Orientation toward scientific workflows: The paper focuses on tool automation in the scientific computing domain, which is a direction with high real-world demand—researchers frequently need to run others' code but spend most of their time on environment configuration and interface adaptation.

Limitations & Future Work¶

The benchmark size is relatively small (only 15 tasks). Although each task has multiple unit tests, domain and complexity coverage is still limited.
Highly dependent on the capabilities of GPT-4; the performance of open-source models remains to be validated.
Only handles Python repositories; support for other languages commonly used in research, such as R and MATLAB, is not yet explored.
Docker environment GPU support and special hardware requirements might restrict the automatic installation of certain scientific tools.
Generated tool code lacks formal verification, posing a risk of subtle semantic errors (e.g., passing unit tests but failing under edge cases).

vs SWE-Agent (Yang et al.): SWE-Agent is oriented toward general GitHub issue resolution, whereas ToolMaker focuses on packing repositories into callable tools.

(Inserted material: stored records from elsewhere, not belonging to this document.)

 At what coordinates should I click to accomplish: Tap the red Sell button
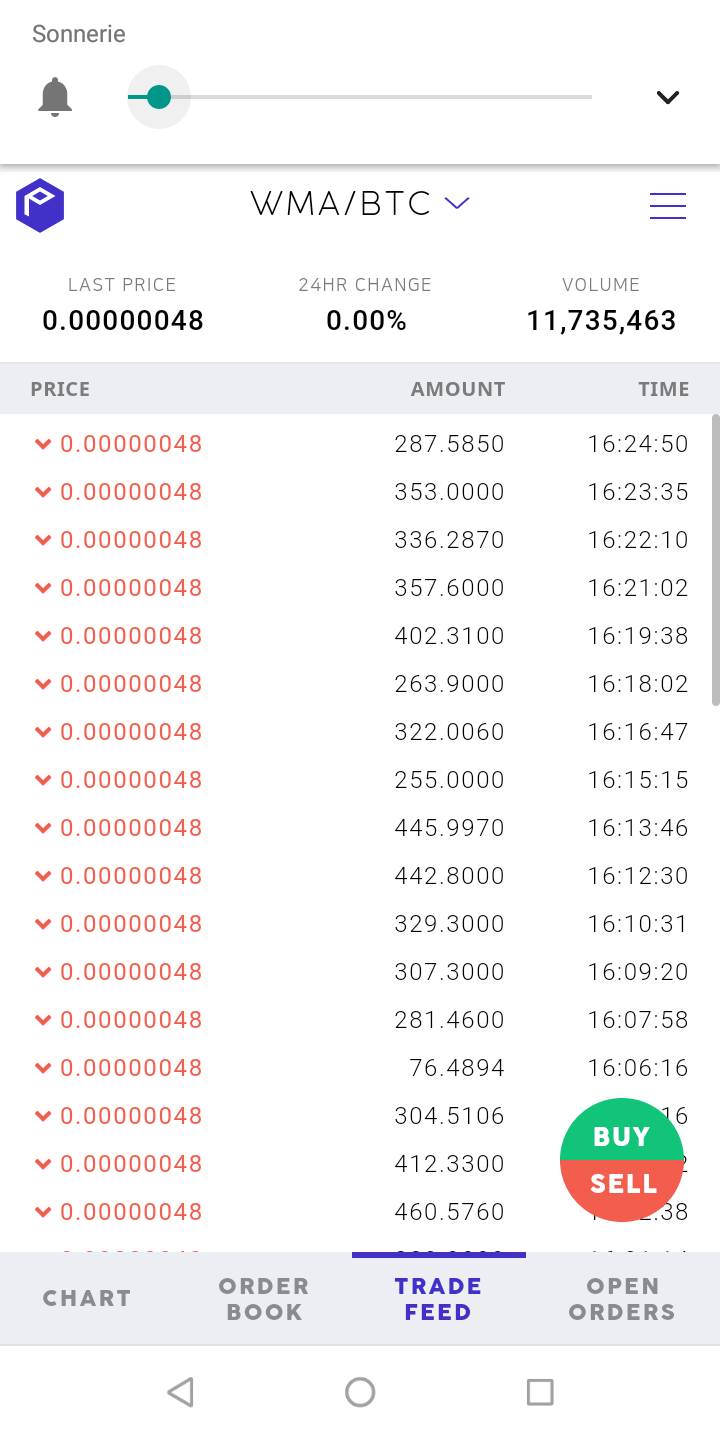(622, 1186)
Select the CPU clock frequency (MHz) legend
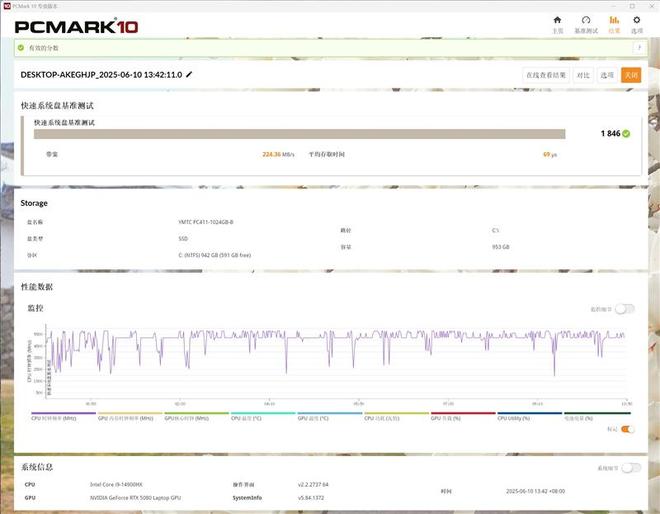 click(x=62, y=417)
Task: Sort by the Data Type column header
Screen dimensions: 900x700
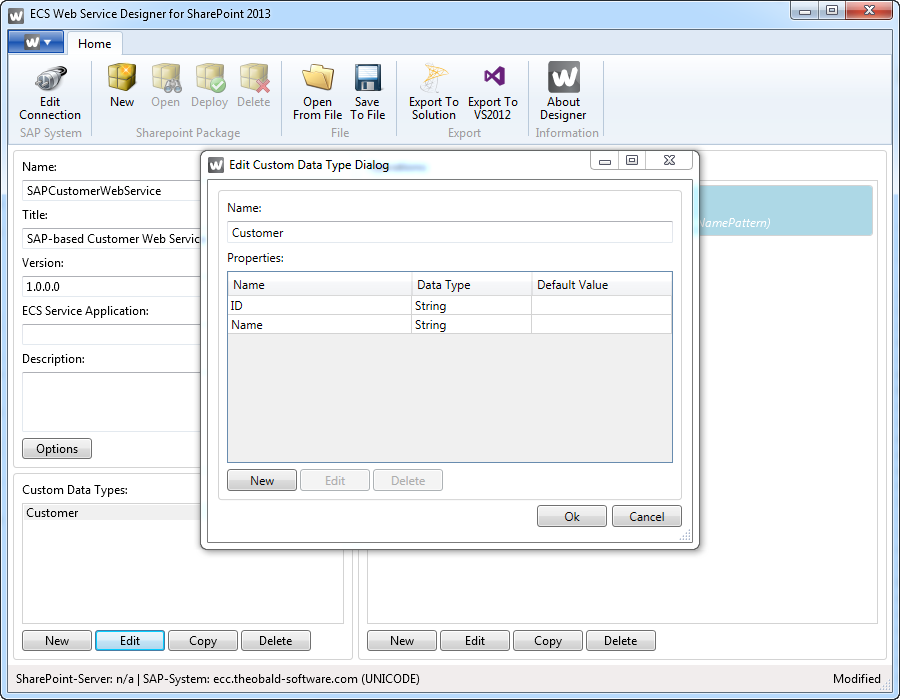Action: click(471, 285)
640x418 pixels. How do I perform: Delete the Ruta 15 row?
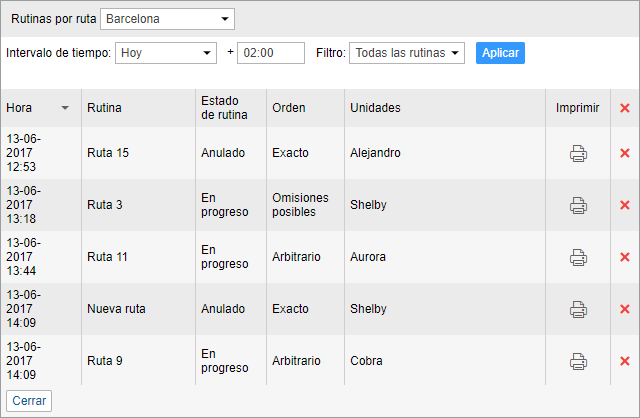pyautogui.click(x=625, y=153)
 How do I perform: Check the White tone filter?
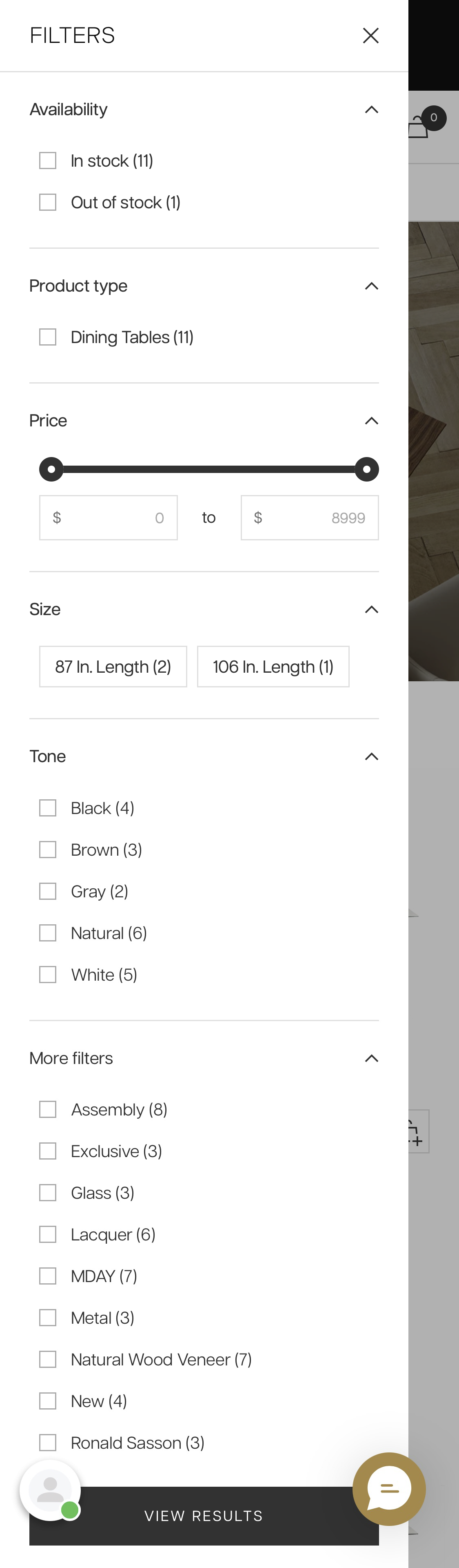[47, 974]
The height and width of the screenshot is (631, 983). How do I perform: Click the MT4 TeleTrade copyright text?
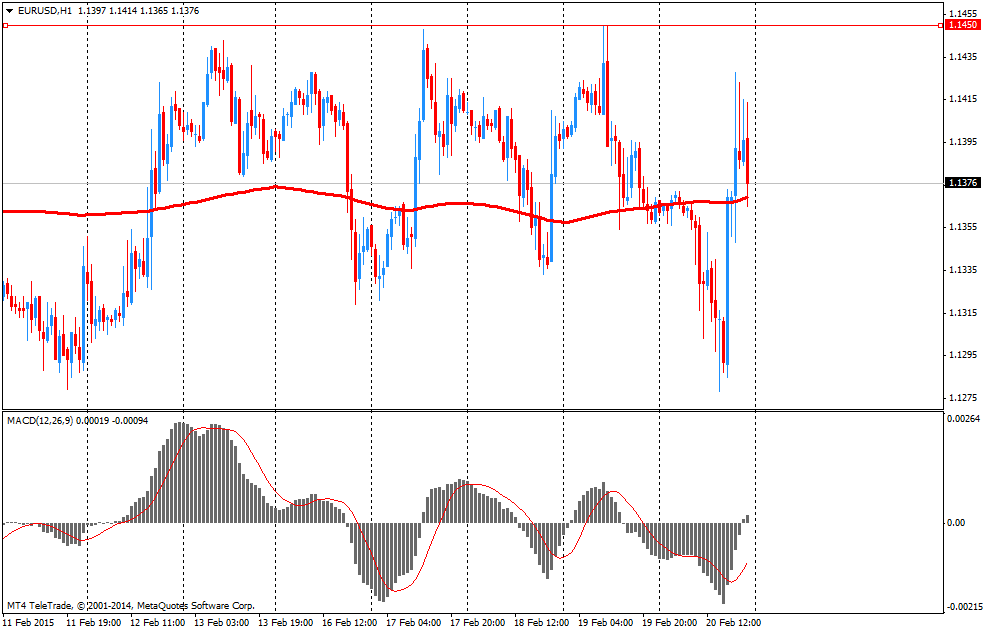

This difference in task definition makes ToolMaker's phased design more targeted.
vs LATM (Cai et al., "Large Language Models as Tool Makers"): LATM has LLMs generate Python functions as tools, but starts from simple natural language descriptions. ToolMaker starts from complex code repositories, presenting a greater challenge that is closer to real-world scientific scenarios.
vs Multi-agent frameworks like AutoGen/MetaGPT: These frameworks focus on collaboration between agents, whereas ToolMaker focuses on a single agent's tool manufacturing capacity. The two are complementary—tools generated by ToolMaker can be integrated and used within multi-agent frameworks.

Rating¶

Novelty: ⭐⭐⭐⭐ The concept of "agents making tools for agents" is novel and forward-looking, and the phased + closed-loop debugging design is highly reasonable.
Experimental Thoroughness: ⭐⭐⭐ The benchmark size is relatively small, and baselines are mostly general SE agents rather than dedicated tool generation methods.
Writing Quality: ⭐⭐⭐⭐ Clear motivation, intuitive architectural illustrations, and solid experimental analysis.
Value: ⭐⭐⭐⭐ Strongly advances autonomous scientific workflows and the agent ecosystem.